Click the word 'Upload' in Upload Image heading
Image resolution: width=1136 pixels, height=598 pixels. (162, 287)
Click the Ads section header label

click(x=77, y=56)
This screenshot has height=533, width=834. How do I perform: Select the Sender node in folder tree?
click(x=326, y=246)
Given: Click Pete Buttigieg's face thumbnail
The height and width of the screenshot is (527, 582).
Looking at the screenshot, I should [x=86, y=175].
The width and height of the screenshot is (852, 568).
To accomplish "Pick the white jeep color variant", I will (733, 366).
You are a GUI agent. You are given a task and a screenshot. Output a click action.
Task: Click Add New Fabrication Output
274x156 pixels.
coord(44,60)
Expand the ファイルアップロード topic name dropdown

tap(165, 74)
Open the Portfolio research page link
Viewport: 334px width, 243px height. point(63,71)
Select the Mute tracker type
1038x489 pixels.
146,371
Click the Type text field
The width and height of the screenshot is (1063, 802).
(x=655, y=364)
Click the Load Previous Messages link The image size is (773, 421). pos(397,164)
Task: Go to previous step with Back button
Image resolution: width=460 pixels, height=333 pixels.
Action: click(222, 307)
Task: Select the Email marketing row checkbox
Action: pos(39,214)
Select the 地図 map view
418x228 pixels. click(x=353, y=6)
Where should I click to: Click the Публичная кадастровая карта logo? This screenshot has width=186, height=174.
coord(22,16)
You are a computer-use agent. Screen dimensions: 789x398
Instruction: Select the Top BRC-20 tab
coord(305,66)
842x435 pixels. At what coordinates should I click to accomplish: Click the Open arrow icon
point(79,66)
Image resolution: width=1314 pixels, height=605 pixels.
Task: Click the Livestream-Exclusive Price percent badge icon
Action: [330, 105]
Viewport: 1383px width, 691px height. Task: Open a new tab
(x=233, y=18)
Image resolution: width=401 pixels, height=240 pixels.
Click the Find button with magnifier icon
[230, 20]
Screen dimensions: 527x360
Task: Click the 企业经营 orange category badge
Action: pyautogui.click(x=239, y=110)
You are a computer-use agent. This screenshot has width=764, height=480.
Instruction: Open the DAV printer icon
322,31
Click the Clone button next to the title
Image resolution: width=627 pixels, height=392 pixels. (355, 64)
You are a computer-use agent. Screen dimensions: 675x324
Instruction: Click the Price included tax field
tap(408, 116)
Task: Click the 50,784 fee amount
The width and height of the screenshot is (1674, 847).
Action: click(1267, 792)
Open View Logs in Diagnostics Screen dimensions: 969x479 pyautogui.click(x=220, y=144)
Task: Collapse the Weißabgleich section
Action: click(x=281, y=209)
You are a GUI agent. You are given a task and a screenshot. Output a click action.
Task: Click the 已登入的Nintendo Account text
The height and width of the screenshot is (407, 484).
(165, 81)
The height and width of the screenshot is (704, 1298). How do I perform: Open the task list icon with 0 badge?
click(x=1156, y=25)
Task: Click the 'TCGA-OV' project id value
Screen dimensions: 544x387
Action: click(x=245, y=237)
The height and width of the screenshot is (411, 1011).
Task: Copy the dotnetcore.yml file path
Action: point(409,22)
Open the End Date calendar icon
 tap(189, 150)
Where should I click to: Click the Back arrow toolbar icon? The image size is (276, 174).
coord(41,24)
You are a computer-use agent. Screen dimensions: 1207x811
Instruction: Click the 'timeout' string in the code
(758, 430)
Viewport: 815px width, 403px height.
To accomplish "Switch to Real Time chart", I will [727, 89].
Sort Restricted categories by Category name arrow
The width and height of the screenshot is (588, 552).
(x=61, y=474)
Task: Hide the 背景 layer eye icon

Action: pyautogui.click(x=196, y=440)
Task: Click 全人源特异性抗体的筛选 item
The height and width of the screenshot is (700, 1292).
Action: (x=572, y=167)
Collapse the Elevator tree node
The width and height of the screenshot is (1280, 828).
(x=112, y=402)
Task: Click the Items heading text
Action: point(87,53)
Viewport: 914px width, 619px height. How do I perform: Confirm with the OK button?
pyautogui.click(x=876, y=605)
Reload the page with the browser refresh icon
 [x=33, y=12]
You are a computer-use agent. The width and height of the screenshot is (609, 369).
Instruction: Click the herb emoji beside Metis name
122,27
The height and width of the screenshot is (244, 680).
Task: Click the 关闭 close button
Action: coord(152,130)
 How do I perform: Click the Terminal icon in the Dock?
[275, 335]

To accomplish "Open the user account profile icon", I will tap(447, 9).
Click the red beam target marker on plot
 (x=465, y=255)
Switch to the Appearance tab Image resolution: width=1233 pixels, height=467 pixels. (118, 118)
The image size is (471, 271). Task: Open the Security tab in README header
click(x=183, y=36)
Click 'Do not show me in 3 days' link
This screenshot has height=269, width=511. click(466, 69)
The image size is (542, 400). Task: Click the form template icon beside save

———

#### [Work item]
All lines from the opening of the records through the line where "Select the Mute tracker type" occurs are to be output verbatim. No other line belongs in the answer.

#### [Result for this exercise]
Click the word 'Upload' in Upload Image heading
Image resolution: width=1136 pixels, height=598 pixels. (162, 287)
Click the Ads section header label

click(x=77, y=56)
This screenshot has height=533, width=834. How do I perform: Select the Sender node in folder tree?
click(x=326, y=246)
Given: Click Pete Buttigieg's face thumbnail
The height and width of the screenshot is (527, 582).
Looking at the screenshot, I should [x=86, y=175].
The width and height of the screenshot is (852, 568).
To accomplish "Pick the white jeep color variant", I will (733, 366).
You are a GUI agent. You are given a task and a screenshot. Output a click action.
Task: Click Add New Fabrication Output
274x156 pixels.
coord(44,60)
Expand the ファイルアップロード topic name dropdown

tap(165, 74)
Open the Portfolio research page link
Viewport: 334px width, 243px height. point(63,71)
Select the Mute tracker type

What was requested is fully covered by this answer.